OBJECTIVE A
In the listing below, copy out everything from the line containing "Given: Close the" down to the line containing "Action: pyautogui.click(x=228, y=211)", both of those lines included.

TEXT BLOCK
· · ·
LAWYERS FOR Piroska Nagy, who had a brief affair with International Monetary Fund managing director Dominique Strauss-Kahn while she was an economist at the organisation, have written to Mr Strauss-Kahn’s attorney challenging his portrayal of the relationship.
Ms Nagy’s lawyer wrote to William Taylor, an attorney for Mr Strauss-Kahn, warning that he should not repeat an incorrect “insinuation” that she in some way pursued Mr Strauss-Kahn, according to a friend of Ms Nagy.
The friend said the economist was unhappy about reported comments by Mr Taylor in which he said the IMF board’s investigation of the affair in 2008 had determined that it was “completely consensual”, and referred to the IMF’s review of “numerous e-mails she sent to him”.
Focus has returned to the 2008 affair as a result of Mr Strauss-Kahn’s arrest in New York last weekend on sex charges.
Ms Nagy, who now works as an economist for the European Bank for Reconstruction in London, is understood to be annoyed by what she took as an attempt by his lawyer to present Mr Strauss-Kahn as a victim.
· · ·
DATA EXCERPTS
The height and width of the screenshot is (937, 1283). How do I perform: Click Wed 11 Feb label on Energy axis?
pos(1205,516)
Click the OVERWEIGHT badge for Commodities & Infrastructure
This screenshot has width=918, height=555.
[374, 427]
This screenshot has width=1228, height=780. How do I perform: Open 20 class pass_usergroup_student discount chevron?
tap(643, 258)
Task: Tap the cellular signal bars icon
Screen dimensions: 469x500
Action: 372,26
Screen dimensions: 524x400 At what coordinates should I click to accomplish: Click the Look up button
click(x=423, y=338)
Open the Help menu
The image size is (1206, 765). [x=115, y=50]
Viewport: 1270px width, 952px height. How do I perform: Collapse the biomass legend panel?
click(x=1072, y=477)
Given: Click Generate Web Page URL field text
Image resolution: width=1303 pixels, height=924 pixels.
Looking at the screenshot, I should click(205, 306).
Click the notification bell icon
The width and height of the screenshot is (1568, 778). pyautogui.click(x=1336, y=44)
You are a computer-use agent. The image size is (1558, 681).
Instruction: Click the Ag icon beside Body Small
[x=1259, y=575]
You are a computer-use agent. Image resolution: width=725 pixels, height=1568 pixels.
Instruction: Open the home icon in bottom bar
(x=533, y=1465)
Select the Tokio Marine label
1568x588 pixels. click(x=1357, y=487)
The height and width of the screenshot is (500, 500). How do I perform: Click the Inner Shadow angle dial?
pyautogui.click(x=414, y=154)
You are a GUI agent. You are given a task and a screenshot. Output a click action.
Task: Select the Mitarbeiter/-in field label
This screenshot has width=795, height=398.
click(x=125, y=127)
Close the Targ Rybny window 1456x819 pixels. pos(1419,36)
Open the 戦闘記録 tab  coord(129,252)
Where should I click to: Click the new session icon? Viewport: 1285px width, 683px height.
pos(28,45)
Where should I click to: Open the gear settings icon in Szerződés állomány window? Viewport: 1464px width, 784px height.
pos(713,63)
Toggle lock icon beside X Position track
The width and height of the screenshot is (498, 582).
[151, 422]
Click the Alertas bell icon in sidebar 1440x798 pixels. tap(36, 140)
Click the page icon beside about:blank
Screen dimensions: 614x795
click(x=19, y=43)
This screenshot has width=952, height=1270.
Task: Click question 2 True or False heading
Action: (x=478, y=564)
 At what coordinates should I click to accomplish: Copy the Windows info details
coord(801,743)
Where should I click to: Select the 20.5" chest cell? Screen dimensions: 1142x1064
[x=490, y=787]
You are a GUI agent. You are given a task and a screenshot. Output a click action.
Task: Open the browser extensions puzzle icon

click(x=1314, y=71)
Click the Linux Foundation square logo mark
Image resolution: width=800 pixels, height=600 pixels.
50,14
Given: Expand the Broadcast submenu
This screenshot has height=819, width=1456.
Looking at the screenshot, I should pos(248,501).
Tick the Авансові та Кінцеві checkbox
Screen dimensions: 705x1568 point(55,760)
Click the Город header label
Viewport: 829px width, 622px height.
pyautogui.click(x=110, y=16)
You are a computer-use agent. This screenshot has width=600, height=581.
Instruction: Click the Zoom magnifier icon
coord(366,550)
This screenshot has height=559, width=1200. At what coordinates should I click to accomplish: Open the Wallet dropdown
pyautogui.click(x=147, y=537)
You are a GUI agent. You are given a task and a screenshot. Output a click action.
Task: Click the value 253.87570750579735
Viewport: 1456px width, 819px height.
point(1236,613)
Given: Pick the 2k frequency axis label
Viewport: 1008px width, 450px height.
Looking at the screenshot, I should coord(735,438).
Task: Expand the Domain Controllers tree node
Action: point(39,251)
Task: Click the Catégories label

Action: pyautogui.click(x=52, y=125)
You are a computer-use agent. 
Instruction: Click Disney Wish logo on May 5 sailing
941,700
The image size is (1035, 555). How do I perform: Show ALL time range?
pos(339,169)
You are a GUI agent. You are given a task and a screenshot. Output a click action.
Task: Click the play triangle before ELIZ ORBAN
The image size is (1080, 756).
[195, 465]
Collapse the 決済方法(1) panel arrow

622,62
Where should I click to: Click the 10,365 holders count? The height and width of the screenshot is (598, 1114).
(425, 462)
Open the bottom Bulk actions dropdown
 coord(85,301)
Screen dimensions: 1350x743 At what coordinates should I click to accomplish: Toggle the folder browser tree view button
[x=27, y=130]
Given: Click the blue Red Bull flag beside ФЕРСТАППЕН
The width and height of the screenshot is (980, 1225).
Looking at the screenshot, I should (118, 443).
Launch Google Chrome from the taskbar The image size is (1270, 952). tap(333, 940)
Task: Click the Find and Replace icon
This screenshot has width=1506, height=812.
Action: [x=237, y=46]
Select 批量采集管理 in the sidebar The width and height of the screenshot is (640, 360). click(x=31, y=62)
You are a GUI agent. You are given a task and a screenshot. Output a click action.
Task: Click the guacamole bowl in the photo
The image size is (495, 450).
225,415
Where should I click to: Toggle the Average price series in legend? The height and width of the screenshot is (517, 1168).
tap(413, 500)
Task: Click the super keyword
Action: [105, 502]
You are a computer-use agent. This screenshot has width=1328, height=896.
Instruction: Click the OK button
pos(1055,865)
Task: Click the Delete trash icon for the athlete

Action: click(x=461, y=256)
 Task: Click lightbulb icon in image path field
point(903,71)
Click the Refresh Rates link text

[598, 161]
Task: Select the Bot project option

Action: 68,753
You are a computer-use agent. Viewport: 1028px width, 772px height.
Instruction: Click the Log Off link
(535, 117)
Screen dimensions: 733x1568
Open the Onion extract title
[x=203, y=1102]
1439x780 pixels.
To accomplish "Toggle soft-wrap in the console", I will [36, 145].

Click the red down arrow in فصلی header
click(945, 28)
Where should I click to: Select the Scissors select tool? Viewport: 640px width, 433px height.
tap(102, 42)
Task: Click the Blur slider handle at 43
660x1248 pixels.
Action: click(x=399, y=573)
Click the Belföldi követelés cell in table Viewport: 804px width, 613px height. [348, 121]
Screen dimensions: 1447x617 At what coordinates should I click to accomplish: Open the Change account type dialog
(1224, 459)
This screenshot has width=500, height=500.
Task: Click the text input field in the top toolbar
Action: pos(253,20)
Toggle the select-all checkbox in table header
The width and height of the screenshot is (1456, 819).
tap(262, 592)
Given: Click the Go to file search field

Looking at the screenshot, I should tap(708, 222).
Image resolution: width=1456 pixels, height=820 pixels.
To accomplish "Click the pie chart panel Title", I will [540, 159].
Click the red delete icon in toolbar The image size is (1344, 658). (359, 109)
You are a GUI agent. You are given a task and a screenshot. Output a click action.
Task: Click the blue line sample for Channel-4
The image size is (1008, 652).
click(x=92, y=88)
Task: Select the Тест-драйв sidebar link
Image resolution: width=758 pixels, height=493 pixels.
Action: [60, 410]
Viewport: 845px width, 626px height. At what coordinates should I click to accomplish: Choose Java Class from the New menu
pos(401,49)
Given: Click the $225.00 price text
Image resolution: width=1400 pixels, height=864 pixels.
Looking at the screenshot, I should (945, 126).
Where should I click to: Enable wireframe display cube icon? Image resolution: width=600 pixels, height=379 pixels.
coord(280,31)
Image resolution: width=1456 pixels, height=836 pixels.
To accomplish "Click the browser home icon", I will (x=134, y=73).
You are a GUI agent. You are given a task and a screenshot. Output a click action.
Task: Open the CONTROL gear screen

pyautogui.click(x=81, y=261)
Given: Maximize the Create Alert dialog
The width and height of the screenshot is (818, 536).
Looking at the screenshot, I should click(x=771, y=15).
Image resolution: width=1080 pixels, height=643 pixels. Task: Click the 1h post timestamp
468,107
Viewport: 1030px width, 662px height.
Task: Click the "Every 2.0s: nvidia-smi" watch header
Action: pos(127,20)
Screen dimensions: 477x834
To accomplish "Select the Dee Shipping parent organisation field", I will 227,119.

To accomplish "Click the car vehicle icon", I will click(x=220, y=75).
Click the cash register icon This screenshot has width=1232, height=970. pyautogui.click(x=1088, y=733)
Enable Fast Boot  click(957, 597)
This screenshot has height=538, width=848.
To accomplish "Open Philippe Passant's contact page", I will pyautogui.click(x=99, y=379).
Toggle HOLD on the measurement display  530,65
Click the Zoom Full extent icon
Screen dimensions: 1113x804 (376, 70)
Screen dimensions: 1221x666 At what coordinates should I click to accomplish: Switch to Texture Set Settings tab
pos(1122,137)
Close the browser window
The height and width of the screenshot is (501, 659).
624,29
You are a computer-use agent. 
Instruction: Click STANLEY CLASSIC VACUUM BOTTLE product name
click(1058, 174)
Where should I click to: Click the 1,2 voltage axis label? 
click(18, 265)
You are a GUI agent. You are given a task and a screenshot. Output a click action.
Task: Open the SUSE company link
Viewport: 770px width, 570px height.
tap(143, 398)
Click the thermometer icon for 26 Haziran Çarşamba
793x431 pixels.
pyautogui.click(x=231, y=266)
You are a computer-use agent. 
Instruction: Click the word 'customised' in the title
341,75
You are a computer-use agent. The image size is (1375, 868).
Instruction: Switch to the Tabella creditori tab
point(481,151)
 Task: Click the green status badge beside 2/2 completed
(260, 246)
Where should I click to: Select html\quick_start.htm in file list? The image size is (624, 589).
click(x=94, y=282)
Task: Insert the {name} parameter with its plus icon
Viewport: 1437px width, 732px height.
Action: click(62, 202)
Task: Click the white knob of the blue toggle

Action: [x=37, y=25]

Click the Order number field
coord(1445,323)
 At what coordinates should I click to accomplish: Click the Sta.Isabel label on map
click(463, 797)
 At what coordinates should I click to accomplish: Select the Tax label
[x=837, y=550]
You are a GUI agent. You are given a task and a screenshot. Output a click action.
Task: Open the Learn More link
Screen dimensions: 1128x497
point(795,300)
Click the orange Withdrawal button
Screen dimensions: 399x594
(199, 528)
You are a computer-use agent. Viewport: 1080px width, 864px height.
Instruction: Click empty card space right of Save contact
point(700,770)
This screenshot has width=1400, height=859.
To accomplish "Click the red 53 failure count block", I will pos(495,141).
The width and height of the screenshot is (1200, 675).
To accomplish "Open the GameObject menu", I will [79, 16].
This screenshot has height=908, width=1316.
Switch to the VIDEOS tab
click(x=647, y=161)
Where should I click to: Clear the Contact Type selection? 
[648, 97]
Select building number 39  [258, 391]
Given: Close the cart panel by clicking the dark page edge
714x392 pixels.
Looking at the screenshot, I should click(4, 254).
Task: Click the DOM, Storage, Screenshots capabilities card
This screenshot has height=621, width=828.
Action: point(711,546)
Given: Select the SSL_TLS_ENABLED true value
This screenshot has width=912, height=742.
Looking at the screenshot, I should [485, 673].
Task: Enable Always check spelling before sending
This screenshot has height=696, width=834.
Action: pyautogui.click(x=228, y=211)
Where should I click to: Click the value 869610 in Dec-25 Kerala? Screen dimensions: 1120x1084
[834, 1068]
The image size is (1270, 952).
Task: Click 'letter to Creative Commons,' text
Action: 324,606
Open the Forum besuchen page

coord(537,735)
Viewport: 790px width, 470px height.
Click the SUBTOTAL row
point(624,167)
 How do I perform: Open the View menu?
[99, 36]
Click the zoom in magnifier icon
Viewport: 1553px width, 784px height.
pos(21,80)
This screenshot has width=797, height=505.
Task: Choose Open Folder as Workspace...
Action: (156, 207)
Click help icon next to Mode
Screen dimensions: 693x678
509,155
· · ·
OBJECTIVE B
Continue the news report about Piroska Nagy and Strauss-Kahn's lawyer from where it stops.

FINAL ANSWER A
Given: Close the cart panel by clicking the dark page edge
714x392 pixels.
Looking at the screenshot, I should click(4, 254).
Task: Click the DOM, Storage, Screenshots capabilities card
This screenshot has height=621, width=828.
Action: point(711,546)
Given: Select the SSL_TLS_ENABLED true value
This screenshot has width=912, height=742.
Looking at the screenshot, I should [485, 673].
Task: Enable Always check spelling before sending
This screenshot has height=696, width=834.
Action: pyautogui.click(x=228, y=211)

FINAL ANSWER B
Ms Nagy has alleged to friends that Mr Strauss-Kahn pursued her repeatedly with e-mails and phone calls, sometimes using sexual language. In a letter to the lead investigator of the affair in October 2008, she suggested that the IMF managing director was “a man with a problem that may make him ‘ill-equipped’ to lead an institution where women work under his command”.
The 2008 investigation by Robert Smith at the law firm Morgan, Lewis Bockius concluded that the initial contact between the two had come from Mr Strauss-Kahn on official IMF matters.
But it also found that both he and Ms Nagy accepted they had subsequently conducted a two-week exchange of messages that had become increasingly personal in nature before a very brief affair in January 2008. – (Copyright The Financial Times Limited 2011)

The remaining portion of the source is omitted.